We had half an hour in Denver while they serviced the train, so I got out to stretch my legs. I wound up talking with Simon, and when the engineer blew the whistle and we trooped up to get our sandwiches, I followed Simon to the observation car to eat. Almost all the seats were taken, but there was only one person sitting at one of the tables.”Mind if we sit here?” we asked. He did not.
We introduced ourselves. He was Will, a high school student on the way to Salt Lake City with his family. He had a copy of The Two Towers, and we all got to talking about Tolkien’s fantasy trilogy. The train was rolling along and we sat there eating lunch and talking about other fantasy series we had read — Narnia, Harry Potter — and comparing them. From fantasy the conversation turned to education, and then to Australia (Simon was from Australia), and a whole host of other subjects.
Suddenly we realized that we were climbing up a steep slope via a series of switchbacks. We could look ahead and see the locomotive, look back and see the last car, and look down and see the last switchback we had just come up. We were going around the famous Big Ten Curve, ascending the Front Range of the Rockies. At some point, Will’s brother Wes joined us, and joined the conversation. When we passed by the most spectacular views, the conversation consisted of pointing out the beauties of the scenery through which we were passing; when we were in one of the many tunnels on the route, the conversation returned to more mundane matters.
After the Big Ten Curve, people started leaving the observation car. But the scenery kept getting better. We passed under the Continental Divide through the six-mile-long Moffat Tunnel, and into Glenwood Canyon, with thousand-foot canyon walls rising almost vertically on either side. We craned our necks back, and pointed out particularly marvelous rock formations to each other. And all this time, the conversation continued: two middle-aged men, and two young men in their late teens, carrying on an extended conversation that ranged from the trivial to the profound. Simon told us how he lost his leg, as a physician volunteering in Afghanistan in 2004 and Will told us about his artistic ambitions. We talked about what it’s like to be a man in contemporary society. We talked about other trips we had taken, or trips that we dreamed about taking. It turned out that Simon had never smelled sagebrush. Will, Wes, and I tried to describe the smell — an impossible task — and finally at one of the stops where they let us out to stretch our legs, I found some sagebrush, broke off a branch, and gave it to Simon.

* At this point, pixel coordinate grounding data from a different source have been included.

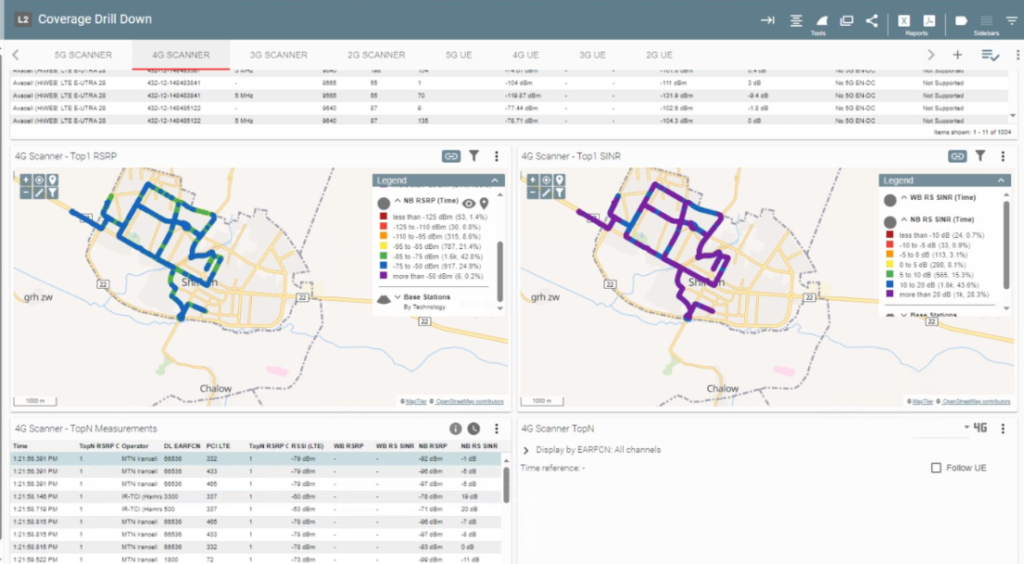Click the filter icon on Top1 RSRP panel
The image size is (1024, 564).
[x=474, y=156]
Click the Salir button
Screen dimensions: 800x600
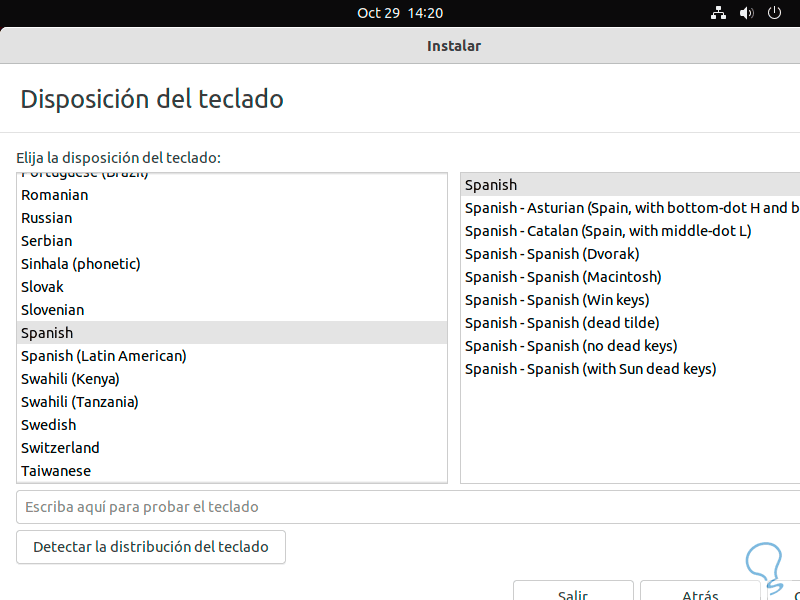point(573,593)
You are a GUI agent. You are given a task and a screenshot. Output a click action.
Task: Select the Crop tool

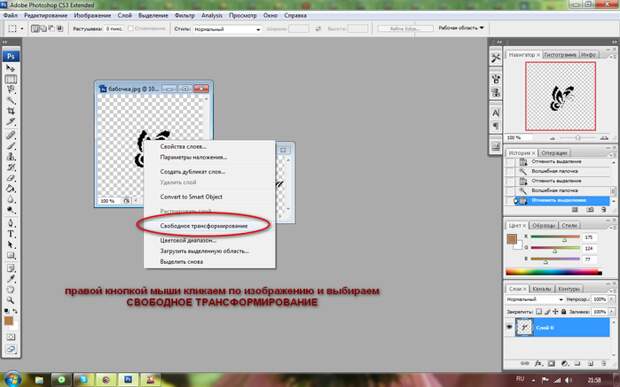click(11, 111)
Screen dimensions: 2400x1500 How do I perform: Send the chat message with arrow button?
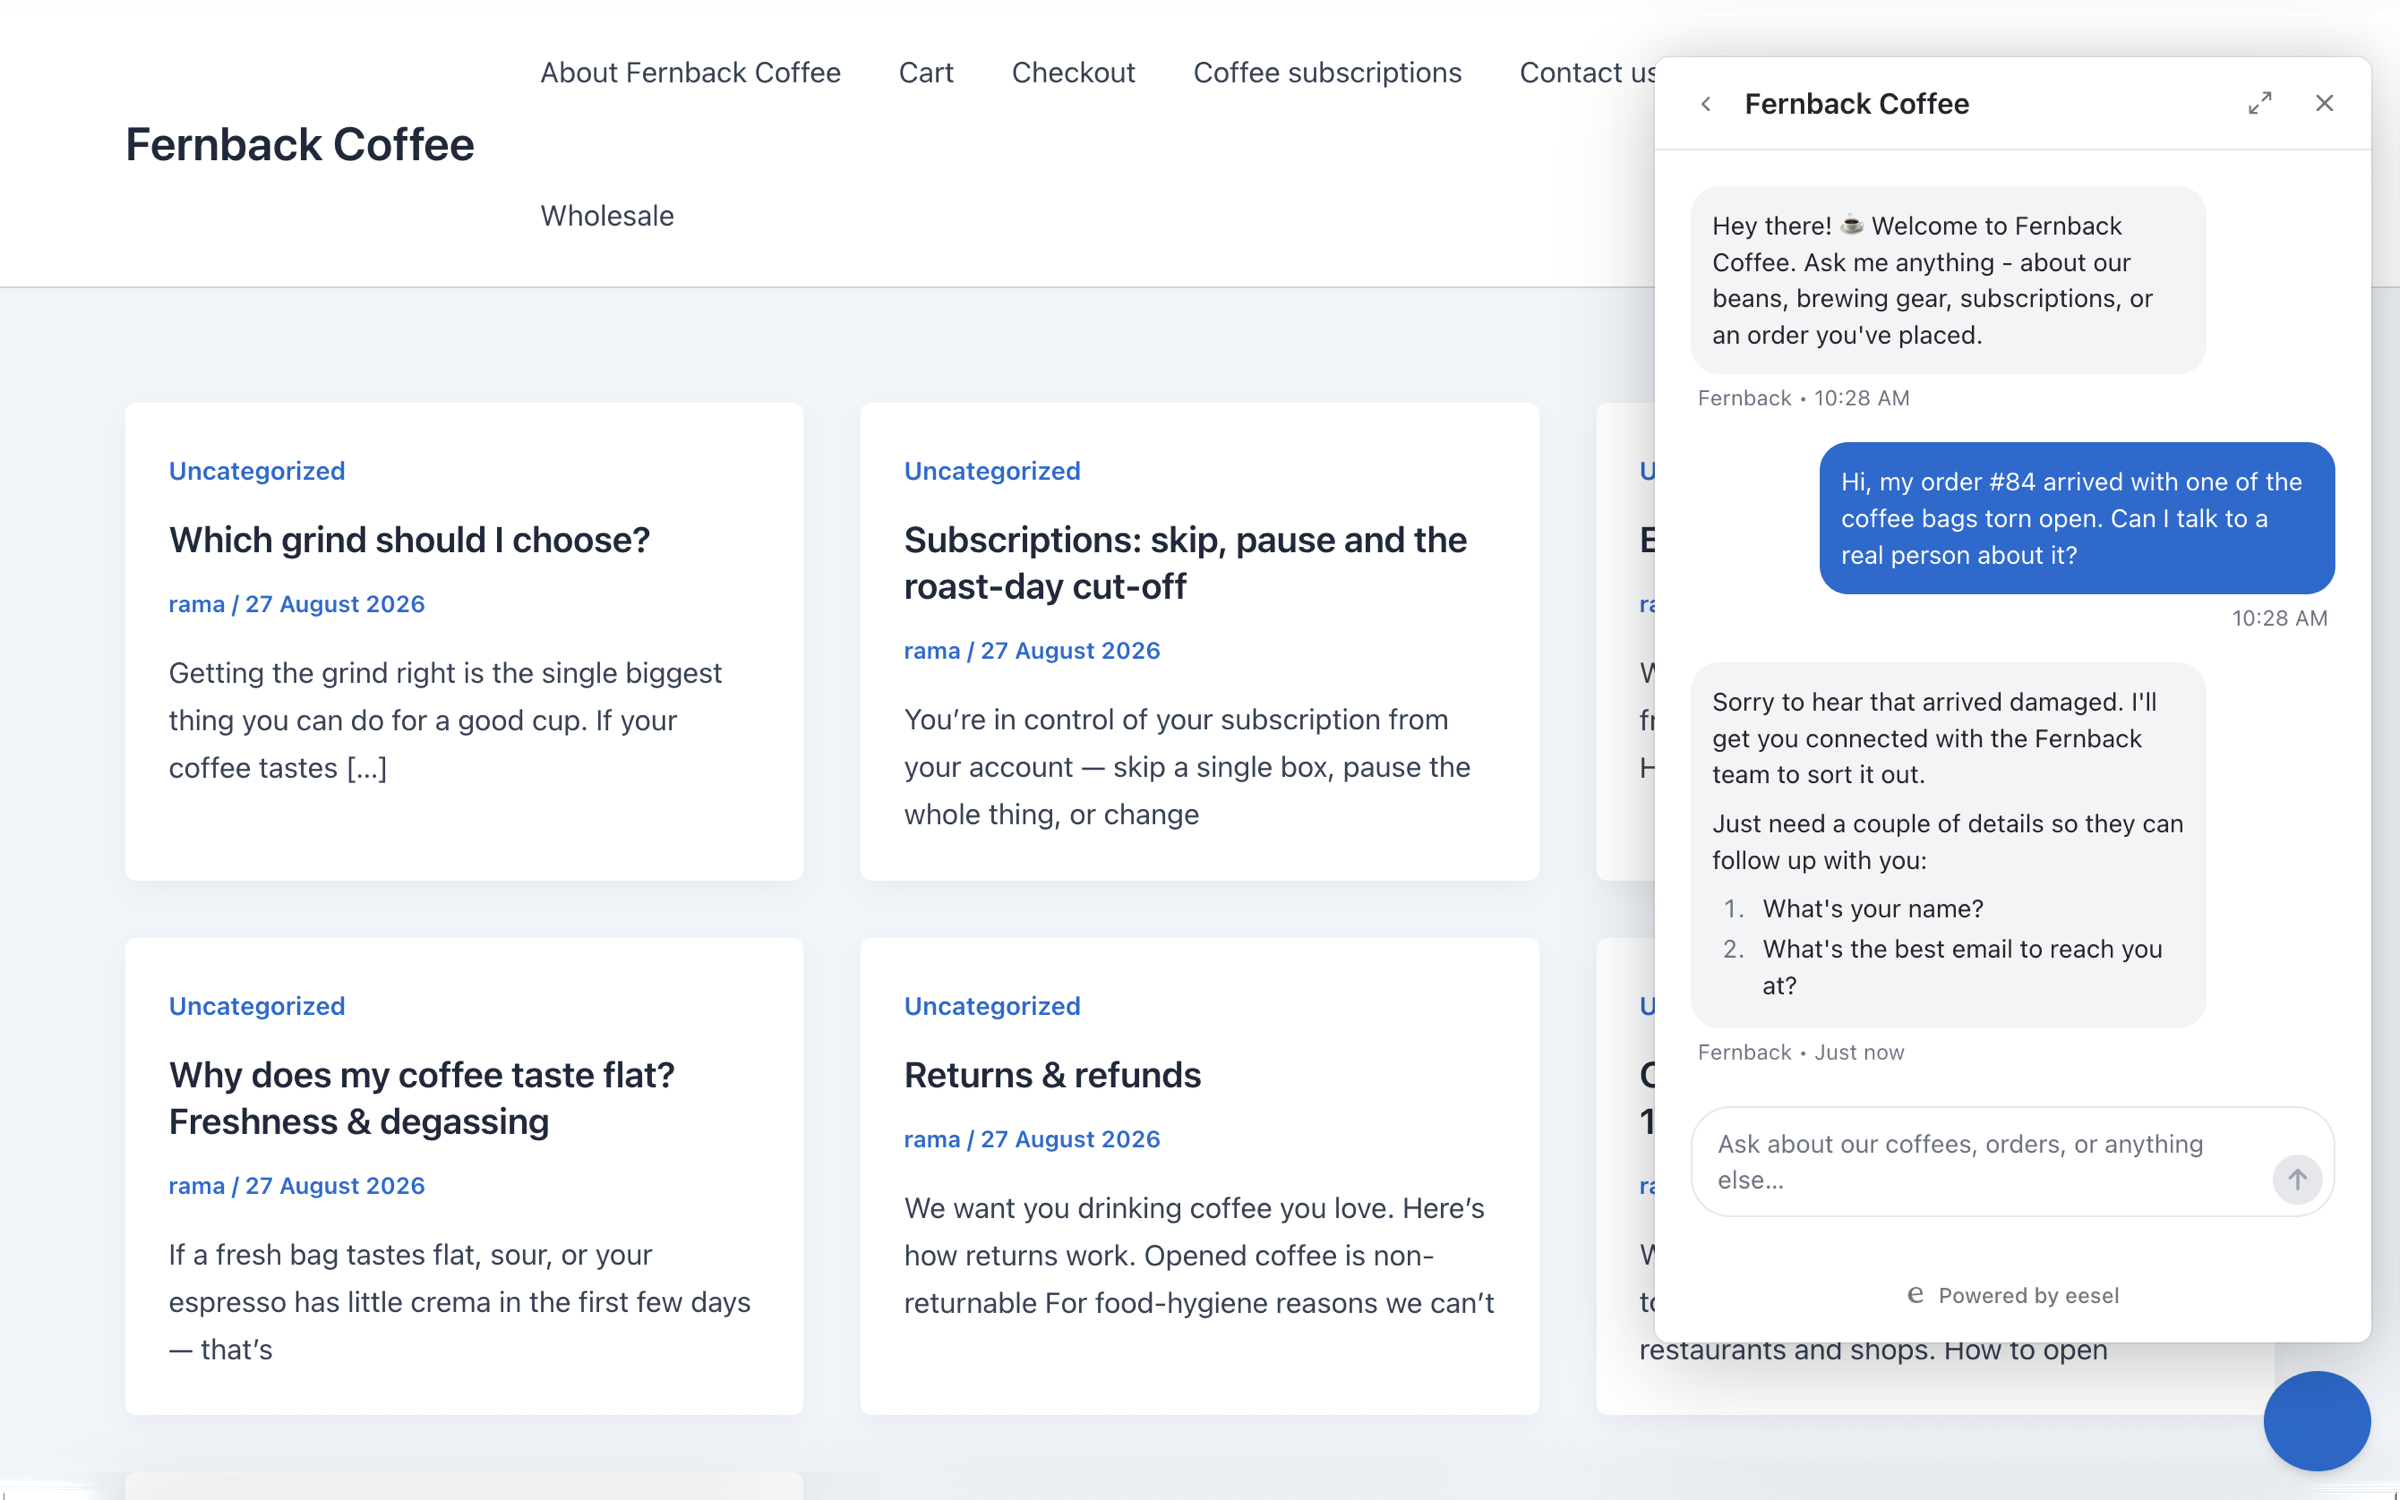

At last it grew dark, and we saw the new moon rising over barely-visible buttes and mesas. Finally, at ten thirty, I said I had better get some sleep. We were due in to Salt Lake at three in the morning, and I needed to take a nap so I could be marginally functional when we arrived. Will and Wes said they were going to stay up until they arrived in Salt Lake. Simon, although he was continuing on to Emeryville, California, said he thought he’d go to bed, too. We shook hands all around, and went our separate ways.